Web TV www.labourseetlavie.com : Le mot de la fin pour les investisseurs, est-ce que… ils font confiance aujourd’hui aux banquiers centraux, mais est-ce qu’ils peuvent être surpris dans les prochains mois par peut-être une politique moins lisible ou plus rapide sur notamment les remontées de taux ?

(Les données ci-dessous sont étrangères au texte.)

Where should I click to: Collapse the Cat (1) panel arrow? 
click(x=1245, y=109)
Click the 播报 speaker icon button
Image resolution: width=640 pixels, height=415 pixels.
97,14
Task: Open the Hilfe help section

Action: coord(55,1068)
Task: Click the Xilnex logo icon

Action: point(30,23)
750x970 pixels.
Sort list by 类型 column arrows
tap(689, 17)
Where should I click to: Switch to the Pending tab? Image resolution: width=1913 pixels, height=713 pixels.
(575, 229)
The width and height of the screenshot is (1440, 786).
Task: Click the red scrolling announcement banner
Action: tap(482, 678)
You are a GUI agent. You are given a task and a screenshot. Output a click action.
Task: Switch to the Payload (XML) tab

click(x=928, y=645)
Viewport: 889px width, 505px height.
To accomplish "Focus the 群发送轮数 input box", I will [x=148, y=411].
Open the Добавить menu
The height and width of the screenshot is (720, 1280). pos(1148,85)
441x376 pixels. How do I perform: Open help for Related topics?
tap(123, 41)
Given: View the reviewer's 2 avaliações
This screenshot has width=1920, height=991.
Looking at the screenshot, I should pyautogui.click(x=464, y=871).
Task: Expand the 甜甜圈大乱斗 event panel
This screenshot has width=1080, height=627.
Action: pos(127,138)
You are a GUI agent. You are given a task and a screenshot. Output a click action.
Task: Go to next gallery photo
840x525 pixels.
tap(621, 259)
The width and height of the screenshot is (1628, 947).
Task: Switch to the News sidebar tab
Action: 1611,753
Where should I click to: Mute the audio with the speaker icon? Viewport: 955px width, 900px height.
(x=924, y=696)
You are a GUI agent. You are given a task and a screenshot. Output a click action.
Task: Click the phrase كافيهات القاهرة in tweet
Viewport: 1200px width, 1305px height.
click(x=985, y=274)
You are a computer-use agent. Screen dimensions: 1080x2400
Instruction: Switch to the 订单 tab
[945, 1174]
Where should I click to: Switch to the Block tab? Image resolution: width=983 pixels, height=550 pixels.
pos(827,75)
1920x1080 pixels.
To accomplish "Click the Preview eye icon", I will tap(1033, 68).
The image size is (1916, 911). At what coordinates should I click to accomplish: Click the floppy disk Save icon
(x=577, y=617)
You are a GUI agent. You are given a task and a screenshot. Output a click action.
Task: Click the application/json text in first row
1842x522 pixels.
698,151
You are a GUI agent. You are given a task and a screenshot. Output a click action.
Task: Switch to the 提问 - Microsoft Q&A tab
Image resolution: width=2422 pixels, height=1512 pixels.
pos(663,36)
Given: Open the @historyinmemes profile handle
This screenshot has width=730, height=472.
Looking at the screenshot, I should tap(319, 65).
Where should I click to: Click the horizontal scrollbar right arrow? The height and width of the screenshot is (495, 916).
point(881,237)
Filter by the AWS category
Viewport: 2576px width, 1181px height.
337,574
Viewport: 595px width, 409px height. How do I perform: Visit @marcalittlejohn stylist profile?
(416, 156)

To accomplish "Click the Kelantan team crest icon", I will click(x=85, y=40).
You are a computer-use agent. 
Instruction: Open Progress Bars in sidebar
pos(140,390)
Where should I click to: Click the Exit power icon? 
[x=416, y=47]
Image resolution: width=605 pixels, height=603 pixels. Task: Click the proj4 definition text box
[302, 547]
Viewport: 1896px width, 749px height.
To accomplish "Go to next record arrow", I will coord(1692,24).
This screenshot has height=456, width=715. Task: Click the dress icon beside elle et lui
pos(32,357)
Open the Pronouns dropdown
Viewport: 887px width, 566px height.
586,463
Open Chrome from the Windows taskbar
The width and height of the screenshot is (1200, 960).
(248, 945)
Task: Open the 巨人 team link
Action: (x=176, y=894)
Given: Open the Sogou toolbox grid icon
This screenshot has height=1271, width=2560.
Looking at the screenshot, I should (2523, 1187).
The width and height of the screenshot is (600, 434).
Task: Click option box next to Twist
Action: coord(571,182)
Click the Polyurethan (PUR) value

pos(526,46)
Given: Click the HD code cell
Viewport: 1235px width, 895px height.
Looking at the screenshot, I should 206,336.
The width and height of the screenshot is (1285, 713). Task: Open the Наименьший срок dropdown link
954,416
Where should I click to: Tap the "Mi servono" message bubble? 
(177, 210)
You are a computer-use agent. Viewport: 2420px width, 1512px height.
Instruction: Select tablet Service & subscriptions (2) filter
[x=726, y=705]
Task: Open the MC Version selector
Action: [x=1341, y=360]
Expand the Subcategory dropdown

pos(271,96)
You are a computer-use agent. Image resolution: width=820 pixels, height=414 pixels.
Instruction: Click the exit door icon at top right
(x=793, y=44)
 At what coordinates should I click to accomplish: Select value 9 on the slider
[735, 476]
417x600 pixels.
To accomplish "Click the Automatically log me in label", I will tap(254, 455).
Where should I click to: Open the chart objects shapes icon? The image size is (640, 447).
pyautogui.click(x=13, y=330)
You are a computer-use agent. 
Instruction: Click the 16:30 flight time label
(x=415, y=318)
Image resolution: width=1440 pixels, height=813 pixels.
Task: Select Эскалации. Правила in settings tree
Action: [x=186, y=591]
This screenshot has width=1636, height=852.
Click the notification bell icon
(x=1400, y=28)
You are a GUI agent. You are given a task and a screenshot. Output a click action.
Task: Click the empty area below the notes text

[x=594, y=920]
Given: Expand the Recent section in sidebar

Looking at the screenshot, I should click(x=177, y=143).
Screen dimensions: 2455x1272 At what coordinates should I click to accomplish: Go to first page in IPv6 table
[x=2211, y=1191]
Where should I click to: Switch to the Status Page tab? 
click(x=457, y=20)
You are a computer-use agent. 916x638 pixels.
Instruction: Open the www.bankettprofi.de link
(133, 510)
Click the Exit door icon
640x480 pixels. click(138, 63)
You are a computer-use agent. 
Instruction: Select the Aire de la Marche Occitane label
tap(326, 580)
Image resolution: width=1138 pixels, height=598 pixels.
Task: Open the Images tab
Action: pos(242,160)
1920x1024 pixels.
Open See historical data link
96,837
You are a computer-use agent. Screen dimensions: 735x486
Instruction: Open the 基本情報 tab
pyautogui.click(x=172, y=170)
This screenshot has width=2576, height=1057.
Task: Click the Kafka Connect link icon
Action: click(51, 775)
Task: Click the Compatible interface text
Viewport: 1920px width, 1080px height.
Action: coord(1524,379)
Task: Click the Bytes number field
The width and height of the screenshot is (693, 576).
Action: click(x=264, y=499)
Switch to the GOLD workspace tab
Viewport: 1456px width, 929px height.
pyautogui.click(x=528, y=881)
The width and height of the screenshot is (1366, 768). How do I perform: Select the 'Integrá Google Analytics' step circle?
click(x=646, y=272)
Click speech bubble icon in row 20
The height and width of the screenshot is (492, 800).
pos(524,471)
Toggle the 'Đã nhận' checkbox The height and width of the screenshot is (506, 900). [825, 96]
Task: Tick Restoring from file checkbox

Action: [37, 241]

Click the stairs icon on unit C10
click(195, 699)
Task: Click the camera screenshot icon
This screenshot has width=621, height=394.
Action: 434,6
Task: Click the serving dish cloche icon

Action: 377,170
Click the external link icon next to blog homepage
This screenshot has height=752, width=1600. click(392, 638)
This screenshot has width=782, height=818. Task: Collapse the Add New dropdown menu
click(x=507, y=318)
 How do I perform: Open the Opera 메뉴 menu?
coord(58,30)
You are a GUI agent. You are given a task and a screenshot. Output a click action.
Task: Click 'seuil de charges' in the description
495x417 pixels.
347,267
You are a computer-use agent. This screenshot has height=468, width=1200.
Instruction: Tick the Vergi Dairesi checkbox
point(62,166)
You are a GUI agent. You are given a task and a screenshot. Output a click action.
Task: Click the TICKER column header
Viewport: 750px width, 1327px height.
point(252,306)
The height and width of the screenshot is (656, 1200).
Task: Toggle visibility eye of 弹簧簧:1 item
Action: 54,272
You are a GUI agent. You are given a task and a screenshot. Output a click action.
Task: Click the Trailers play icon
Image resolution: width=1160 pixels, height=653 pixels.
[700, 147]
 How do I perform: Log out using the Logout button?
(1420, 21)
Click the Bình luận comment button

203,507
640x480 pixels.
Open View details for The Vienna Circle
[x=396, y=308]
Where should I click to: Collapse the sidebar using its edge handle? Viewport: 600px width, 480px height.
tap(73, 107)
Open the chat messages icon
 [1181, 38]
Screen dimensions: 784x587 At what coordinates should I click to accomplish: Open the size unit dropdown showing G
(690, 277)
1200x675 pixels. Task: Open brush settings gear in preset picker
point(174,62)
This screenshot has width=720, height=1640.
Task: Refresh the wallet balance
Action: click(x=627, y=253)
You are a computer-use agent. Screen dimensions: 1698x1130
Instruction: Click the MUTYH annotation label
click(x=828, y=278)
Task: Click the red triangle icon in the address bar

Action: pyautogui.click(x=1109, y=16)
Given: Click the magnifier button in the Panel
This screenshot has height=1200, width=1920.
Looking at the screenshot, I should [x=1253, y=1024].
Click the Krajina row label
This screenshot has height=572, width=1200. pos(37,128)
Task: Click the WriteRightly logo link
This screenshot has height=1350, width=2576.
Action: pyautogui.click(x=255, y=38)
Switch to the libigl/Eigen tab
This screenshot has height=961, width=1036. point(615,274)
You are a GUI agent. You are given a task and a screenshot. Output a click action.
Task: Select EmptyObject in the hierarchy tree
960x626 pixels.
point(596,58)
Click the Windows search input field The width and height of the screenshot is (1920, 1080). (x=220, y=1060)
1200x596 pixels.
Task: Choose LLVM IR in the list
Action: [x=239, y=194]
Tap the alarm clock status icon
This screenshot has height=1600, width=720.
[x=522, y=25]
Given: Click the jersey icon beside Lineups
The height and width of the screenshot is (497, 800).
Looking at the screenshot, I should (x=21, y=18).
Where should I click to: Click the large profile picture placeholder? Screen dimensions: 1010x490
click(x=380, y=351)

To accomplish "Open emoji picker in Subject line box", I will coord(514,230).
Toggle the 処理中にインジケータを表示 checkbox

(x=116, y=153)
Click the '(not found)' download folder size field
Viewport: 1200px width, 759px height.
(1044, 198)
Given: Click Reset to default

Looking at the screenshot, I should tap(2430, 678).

Jean-Louis Mourier, économiste chez Aurel : Les banquiers centraux ont un leitmotiv, et notamment Janet Yellen insiste beaucoup, beaucoup là-dessus depuis quelques mois, c’est de communiquer le plus possible, le plus longtemps à l’avance, ce qu’ils vont faire. Donc la volonté est claire, c’est de ne pas surprendre. Donc il y a un risque effectivement pour que les taux directeurs américains remontent plus tôt que ce qui est envisagé encore aujourd’hui par les investisseurs mais cela a déjà été évoqué par les banquiers centraux américains et Janet Yellen a été claire à Jackson Hole aussi, elle parlait juste avant Mario Draghi, sur le fait que il va falloir communiquer, communiquer et encore communiquer et que sans communication il ne se passera rien, et le risque qu’ils ne veulent pas courir, c’est effectivement de surprendre les marchés puisqu’une réaction négative des marchés pourrait avoir un impact très négatif sur l’économie notamment aux États-Unis où les financements dépendent beaucoup des marchés.

Web TV www.labourseetlavie.com : Merci Jean-Louis Mourier.

Jean-Louis Mourier, économiste chez Aurel : Je vous en prie.